Industry is reacting to the changing environment by reducing sales investment; watch out for declining access to oncologists
Two broad-based polling and analytics organizations—ZS Associates (Chicago) and SK&A Information (Irvine, CA), a division of Cegedim Relationship Management—have taken the pulse of hundreds of thousands of healthcare providers in recently released surveys. The upshot: one in four physicians no longer accept samples from sales reps; and rep access is highly restricted among 11% of prescribers, and moderately restricted among an additional 34%.
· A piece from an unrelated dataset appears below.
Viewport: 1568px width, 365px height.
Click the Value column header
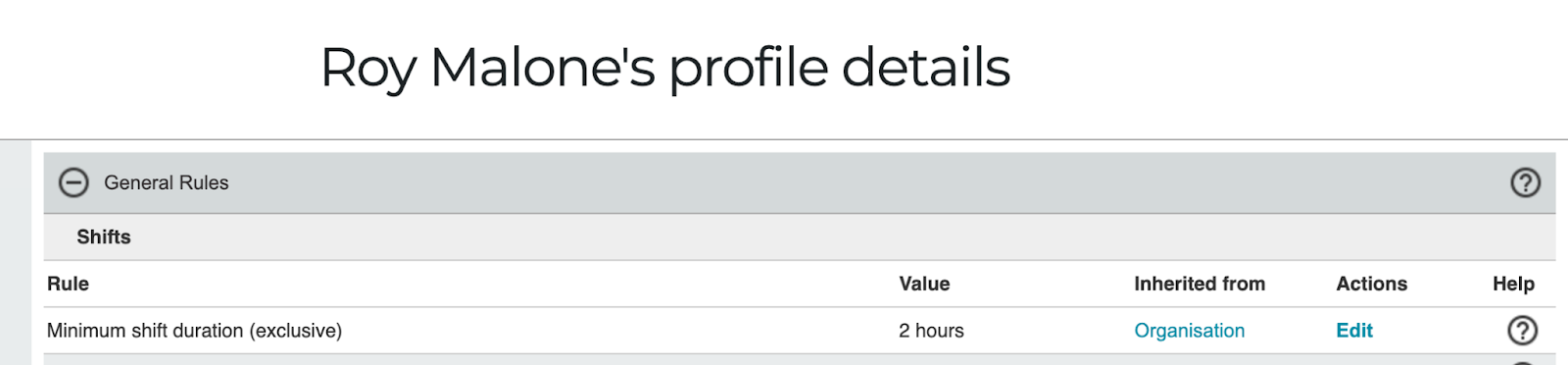924,284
ZS Associaties (Chicago) provides a service to sales operations managers called AccessMonitor, which combines demographic data on prescribers with call reports from subscribing client companies. The result, after data cleansing and normalization, are metrics on call frequency and call plan “attainment” (i.e., call success versus plan). Along with a variety of other measures (such as how incentive plans should be adjusted based on physician access), ZS calculates a measure of “infeasble” calls—sales resources that are essentially wasted due to lack of access.
Access is defined as “low restriction” (physicians seeing reps 70% or more of calls); “high restriction” (seeing reps 30% of time or less); and “moderate.” The specialty with highest access restrictions: primary care (14%); nephrology (13%); and oncology, psychiatry, neurology (each 10%). There is, however, considerable volatility in access by individual prescribers; for example, of the 9% of prescribers with low access in the latter half of 2010, 32% moved to “medium” access in the first half of 2011; conversely, of the 55% with high access in 2010, 19% moved to medium access. Oncologists have been changing rapidly in the past three years: the profession has gone from 76% low-restriction to 47% now.
ZS AccessMonitor trending shows that the industry has been adapting to the new environment fairly quickly. In early 2008, upwards of $3 billion in sales resource commitment was wasted on infeasible calls (based either on the accessibility of the prescriber, or the frequency of calls planned on that subscriber). By the first half of 2011, that had dropped to around $1 billion. “Companies have dramatically improved sales force efficiency through more thoughtful deployment, but there is still plenty of room for advancement when it comes to adopting more effective ways of engaging the doctor,” said Chris Wright, managing principal.
Allergists like samples
SK&A’s primary activity is managing updated contact lists of physicians and other professionals, but routinely polls them on issues relevant to pharma marketing, all of which it rolls up into a service called OneKey. (SK&A also measures physician access; its 2010 results showed that 23% of physicians’ offices were “no see.”) Overall, SK&A finds, 77% of physicians still accept samples. The majority of physicians (68%) prefer samples to be delivered either in-person by a sales representative or mailed by the manufacturer or distributor, while 27% prefer only an in-person visit and 5% prefer to receive only by mail. (Presumably, the mail-only acceptance ties to those who are ordering samples online.)
Allergists/immunologists had the highest sample acceptance rate (96%), followed by ophthalmologists, dermatologists and urologists (92%). “General practice” has an acceptance rate of 75%. Sample acceptance rates decreased as medical practice size increased. For example, practice sizes of 3 to 5 doctors had an acceptance rate of 76% while practices with 10 to 19 doctors had an acceptance rate of only 54%.
“The survey results have been appended to the OneKey, Powered by SK&A database of U.S. prescribers,” said Dave Escalante, VP and GM of SK&A and OneKey, “and can be segmented by practice specialty, geography, office size, ownership and other targeting variables.”